• **REQUIRED WORK**:
Please render all of the data below as a numbered list, leaving out any blank lines.

[Item coordinate data]
======

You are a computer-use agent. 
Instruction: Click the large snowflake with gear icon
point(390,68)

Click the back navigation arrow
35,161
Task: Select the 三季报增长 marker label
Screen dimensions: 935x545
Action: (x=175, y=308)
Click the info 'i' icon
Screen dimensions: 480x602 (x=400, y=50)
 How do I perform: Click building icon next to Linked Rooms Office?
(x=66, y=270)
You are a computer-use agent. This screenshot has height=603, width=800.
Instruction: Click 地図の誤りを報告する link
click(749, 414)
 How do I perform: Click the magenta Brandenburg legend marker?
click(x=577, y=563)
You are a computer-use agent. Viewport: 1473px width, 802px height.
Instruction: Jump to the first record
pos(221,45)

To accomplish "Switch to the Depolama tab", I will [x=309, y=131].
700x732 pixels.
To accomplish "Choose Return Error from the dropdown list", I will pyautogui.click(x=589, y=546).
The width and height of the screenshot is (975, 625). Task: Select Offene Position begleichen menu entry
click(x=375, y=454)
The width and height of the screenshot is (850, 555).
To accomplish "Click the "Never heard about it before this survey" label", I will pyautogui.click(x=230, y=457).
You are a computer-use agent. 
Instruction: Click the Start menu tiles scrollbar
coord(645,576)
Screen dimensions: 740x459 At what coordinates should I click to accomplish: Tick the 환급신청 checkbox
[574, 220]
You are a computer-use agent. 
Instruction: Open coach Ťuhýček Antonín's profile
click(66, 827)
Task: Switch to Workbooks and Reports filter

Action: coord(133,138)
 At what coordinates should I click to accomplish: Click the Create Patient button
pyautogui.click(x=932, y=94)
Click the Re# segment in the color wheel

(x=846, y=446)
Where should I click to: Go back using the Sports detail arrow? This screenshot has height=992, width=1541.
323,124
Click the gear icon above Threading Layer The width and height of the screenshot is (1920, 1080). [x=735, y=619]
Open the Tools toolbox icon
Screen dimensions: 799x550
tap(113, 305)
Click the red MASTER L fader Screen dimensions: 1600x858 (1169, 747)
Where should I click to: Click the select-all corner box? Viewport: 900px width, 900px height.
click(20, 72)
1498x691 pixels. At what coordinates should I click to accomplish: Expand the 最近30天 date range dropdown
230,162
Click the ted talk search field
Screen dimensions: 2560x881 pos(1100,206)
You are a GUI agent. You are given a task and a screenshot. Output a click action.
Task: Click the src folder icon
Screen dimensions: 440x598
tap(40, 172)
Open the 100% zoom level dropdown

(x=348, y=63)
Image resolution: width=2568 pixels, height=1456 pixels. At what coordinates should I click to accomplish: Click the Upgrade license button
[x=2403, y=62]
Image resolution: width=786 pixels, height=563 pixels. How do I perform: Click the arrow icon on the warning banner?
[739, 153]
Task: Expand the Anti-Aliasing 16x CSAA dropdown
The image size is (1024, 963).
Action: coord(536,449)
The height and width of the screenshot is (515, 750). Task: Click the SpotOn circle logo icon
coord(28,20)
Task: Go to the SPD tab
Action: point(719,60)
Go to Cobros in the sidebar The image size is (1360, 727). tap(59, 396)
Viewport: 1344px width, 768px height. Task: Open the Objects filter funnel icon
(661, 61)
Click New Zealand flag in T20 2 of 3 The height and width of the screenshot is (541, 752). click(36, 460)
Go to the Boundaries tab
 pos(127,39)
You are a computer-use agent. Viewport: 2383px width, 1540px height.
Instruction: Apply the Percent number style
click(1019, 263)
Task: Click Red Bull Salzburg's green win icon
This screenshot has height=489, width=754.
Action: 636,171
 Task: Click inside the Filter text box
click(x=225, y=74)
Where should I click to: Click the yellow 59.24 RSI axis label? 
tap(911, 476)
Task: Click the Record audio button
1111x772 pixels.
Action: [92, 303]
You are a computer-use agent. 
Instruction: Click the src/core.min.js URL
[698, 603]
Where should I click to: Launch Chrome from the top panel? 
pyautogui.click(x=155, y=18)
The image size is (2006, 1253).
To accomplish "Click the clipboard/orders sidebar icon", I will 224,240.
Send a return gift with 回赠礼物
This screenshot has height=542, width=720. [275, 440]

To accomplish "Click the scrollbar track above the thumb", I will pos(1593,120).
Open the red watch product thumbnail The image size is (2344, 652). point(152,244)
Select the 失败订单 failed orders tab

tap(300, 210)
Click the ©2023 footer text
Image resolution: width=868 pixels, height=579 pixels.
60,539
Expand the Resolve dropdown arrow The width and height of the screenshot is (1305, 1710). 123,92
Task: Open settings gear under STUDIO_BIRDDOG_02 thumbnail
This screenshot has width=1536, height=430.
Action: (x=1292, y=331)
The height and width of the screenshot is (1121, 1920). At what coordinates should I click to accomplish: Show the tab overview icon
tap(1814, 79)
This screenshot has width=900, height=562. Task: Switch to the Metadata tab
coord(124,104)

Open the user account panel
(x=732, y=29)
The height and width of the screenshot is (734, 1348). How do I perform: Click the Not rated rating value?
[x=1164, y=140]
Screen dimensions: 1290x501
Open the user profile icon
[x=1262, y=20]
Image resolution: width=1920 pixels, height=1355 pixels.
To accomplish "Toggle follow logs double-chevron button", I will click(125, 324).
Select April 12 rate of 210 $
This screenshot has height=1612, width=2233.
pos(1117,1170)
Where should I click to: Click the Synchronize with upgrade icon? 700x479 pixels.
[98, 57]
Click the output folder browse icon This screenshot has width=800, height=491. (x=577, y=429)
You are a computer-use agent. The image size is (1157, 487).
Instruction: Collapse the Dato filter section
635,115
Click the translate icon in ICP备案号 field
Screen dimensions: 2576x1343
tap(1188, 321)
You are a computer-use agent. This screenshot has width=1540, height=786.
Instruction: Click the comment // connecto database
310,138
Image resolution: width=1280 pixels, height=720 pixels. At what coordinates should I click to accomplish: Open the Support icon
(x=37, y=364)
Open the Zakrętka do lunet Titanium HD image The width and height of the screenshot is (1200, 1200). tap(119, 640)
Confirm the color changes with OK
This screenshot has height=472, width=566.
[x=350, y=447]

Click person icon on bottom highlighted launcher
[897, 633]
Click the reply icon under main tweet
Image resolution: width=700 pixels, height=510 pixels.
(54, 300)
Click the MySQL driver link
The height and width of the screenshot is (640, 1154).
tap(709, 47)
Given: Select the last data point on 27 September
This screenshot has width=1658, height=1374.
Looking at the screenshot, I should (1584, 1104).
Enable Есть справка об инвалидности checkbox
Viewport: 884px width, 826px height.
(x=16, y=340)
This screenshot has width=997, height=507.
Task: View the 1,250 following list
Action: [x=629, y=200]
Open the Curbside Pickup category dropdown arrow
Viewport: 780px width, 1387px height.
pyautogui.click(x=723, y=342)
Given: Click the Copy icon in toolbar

======

• **REPLY**:
1. You are a computer-use agent. 
2. Instruction: Click the large snowflake with gear icon
3. point(390,68)
4. Click the back navigation arrow
5. 35,161
6. Task: Select the 三季报增长 marker label
7. Screen dimensions: 935x545
8. Action: (x=175, y=308)
9. Click the info 'i' icon
10. Screen dimensions: 480x602 (x=400, y=50)
11.  How do I perform: Click building icon next to Linked Rooms Office?
12. (x=66, y=270)
13. You are a computer-use agent. This screenshot has height=603, width=800.
14. Instruction: Click 地図の誤りを報告する link
15. click(749, 414)
16.  How do I perform: Click the magenta Brandenburg legend marker?
17. click(x=577, y=563)
18. You are a computer-use agent. Viewport: 1473px width, 802px height.
19. Instruction: Jump to the first record
20. pos(221,45)
21. To accomplish "Switch to the Depolama tab", I will [x=309, y=131].
22. 700x732 pixels.
23. To accomplish "Choose Return Error from the dropdown list", I will pyautogui.click(x=589, y=546).
24. The width and height of the screenshot is (975, 625). Task: Select Offene Position begleichen menu entry
25. click(x=375, y=454)
26. The width and height of the screenshot is (850, 555).
27. To accomplish "Click the "Never heard about it before this survey" label", I will pyautogui.click(x=230, y=457).
28. You are a computer-use agent. 
29. Instruction: Click the Start menu tiles scrollbar
30. coord(645,576)
31. Screen dimensions: 740x459 At what coordinates should I click to accomplish: Tick the 환급신청 checkbox
32. [574, 220]
33. You are a computer-use agent. 
34. Instruction: Open coach Ťuhýček Antonín's profile
35. click(66, 827)
36. Task: Switch to Workbooks and Reports filter
37. Action: coord(133,138)
38.  At what coordinates should I click to accomplish: Click the Create Patient button
39. pyautogui.click(x=932, y=94)
40. Click the Re# segment in the color wheel
41. (x=846, y=446)
42. Where should I click to: Go back using the Sports detail arrow? This screenshot has height=992, width=1541.
43. 323,124
44. Click the gear icon above Threading Layer The width and height of the screenshot is (1920, 1080). [x=735, y=619]
45. Open the Tools toolbox icon
46. Screen dimensions: 799x550
47. tap(113, 305)
48. Click the red MASTER L fader Screen dimensions: 1600x858 (1169, 747)
49. Where should I click to: Click the select-all corner box? Viewport: 900px width, 900px height.
50. click(20, 72)
51. 1498x691 pixels. At what coordinates should I click to accomplish: Expand the 最近30天 date range dropdown
52. 230,162
53. Click the ted talk search field
54. Screen dimensions: 2560x881 pos(1100,206)
55. You are a GUI agent. You are given a task and a screenshot. Output a click action.
56. Task: Click the src folder icon
57. Screen dimensions: 440x598
58. tap(40, 172)
59. Open the 100% zoom level dropdown
60. (x=348, y=63)
61. Image resolution: width=2568 pixels, height=1456 pixels. At what coordinates should I click to accomplish: Click the Upgrade license button
62. [x=2403, y=62]
63. Image resolution: width=786 pixels, height=563 pixels. How do I perform: Click the arrow icon on the warning banner?
64. [739, 153]
65. Task: Expand the Anti-Aliasing 16x CSAA dropdown
66. The image size is (1024, 963).
67. Action: coord(536,449)
68. The height and width of the screenshot is (515, 750). Task: Click the SpotOn circle logo icon
69. coord(28,20)
70. Task: Go to the SPD tab
71. Action: point(719,60)
72. Go to Cobros in the sidebar The image size is (1360, 727). tap(59, 396)
73. Viewport: 1344px width, 768px height. Task: Open the Objects filter funnel icon
74. (661, 61)
75. Click New Zealand flag in T20 2 of 3 The height and width of the screenshot is (541, 752). click(36, 460)
76. Go to the Boundaries tab
77.  pos(127,39)
78. You are a computer-use agent. Viewport: 2383px width, 1540px height.
79. Instruction: Apply the Percent number style
80. click(1019, 263)
81. Task: Click Red Bull Salzburg's green win icon
82. This screenshot has height=489, width=754.
83. Action: 636,171
84.  Task: Click inside the Filter text box
85. click(x=225, y=74)
86. Where should I click to: Click the yellow 59.24 RSI axis label? 
87. tap(911, 476)
88. Task: Click the Record audio button
89. 1111x772 pixels.
90. Action: [92, 303]
91. You are a computer-use agent. 
92. Instruction: Click the src/core.min.js URL
93. [698, 603]
94. Where should I click to: Launch Chrome from the top panel? 
95. pyautogui.click(x=155, y=18)
96. The image size is (2006, 1253).
97. To accomplish "Click the clipboard/orders sidebar icon", I will 224,240.
98. Send a return gift with 回赠礼物
99. This screenshot has height=542, width=720. [275, 440]
100. To accomplish "Click the scrollbar track above the thumb", I will pos(1593,120).
101. Open the red watch product thumbnail The image size is (2344, 652). point(152,244)
102. Select the 失败订单 failed orders tab
103. tap(300, 210)
104. Click the ©2023 footer text
105. Image resolution: width=868 pixels, height=579 pixels.
106. 60,539
107. Expand the Resolve dropdown arrow The width and height of the screenshot is (1305, 1710). 123,92
108. Task: Open settings gear under STUDIO_BIRDDOG_02 thumbnail
109. This screenshot has width=1536, height=430.
110. Action: (x=1292, y=331)
111. The height and width of the screenshot is (1121, 1920). At what coordinates should I click to accomplish: Show the tab overview icon
112. tap(1814, 79)
113. This screenshot has width=900, height=562. Task: Switch to the Metadata tab
114. coord(124,104)
115. Open the user account panel
116. (x=732, y=29)
117. The height and width of the screenshot is (734, 1348). How do I perform: Click the Not rated rating value?
118. [x=1164, y=140]
119. Screen dimensions: 1290x501
120. Open the user profile icon
121. [x=1262, y=20]
122. Image resolution: width=1920 pixels, height=1355 pixels.
123. To accomplish "Toggle follow logs double-chevron button", I will click(125, 324).
124. Select April 12 rate of 210 $
125. This screenshot has height=1612, width=2233.
126. pos(1117,1170)
127. Where should I click to: Click the Synchronize with upgrade icon? 700x479 pixels.
128. [98, 57]
129. Click the output folder browse icon This screenshot has width=800, height=491. (x=577, y=429)
130. You are a computer-use agent. The image size is (1157, 487).
131. Instruction: Collapse the Dato filter section
132. 635,115
133. Click the translate icon in ICP备案号 field
134. Screen dimensions: 2576x1343
135. tap(1188, 321)
136. You are a computer-use agent. This screenshot has width=1540, height=786.
137. Instruction: Click the comment // connecto database
138. 310,138
139. Image resolution: width=1280 pixels, height=720 pixels. At what coordinates should I click to accomplish: Open the Support icon
140. (x=37, y=364)
141. Open the Zakrętka do lunet Titanium HD image The width and height of the screenshot is (1200, 1200). tap(119, 640)
142. Confirm the color changes with OK
143. This screenshot has height=472, width=566.
144. [x=350, y=447]
145. Click person icon on bottom highlighted launcher
146. [897, 633]
147. Click the reply icon under main tweet
148. Image resolution: width=700 pixels, height=510 pixels.
149. (54, 300)
150. Click the MySQL driver link
151. The height and width of the screenshot is (640, 1154).
152. tap(709, 47)
153. Given: Select the last data point on 27 September
154. This screenshot has width=1658, height=1374.
155. Looking at the screenshot, I should (1584, 1104).
156. Enable Есть справка об инвалидности checkbox
157. Viewport: 884px width, 826px height.
158. (x=16, y=340)
159. This screenshot has width=997, height=507.
160. Task: View the 1,250 following list
161. Action: [x=629, y=200]
162. Open the Curbside Pickup category dropdown arrow
163. Viewport: 780px width, 1387px height.
164. pyautogui.click(x=723, y=342)
165. Given: Click the Copy icon in toolbar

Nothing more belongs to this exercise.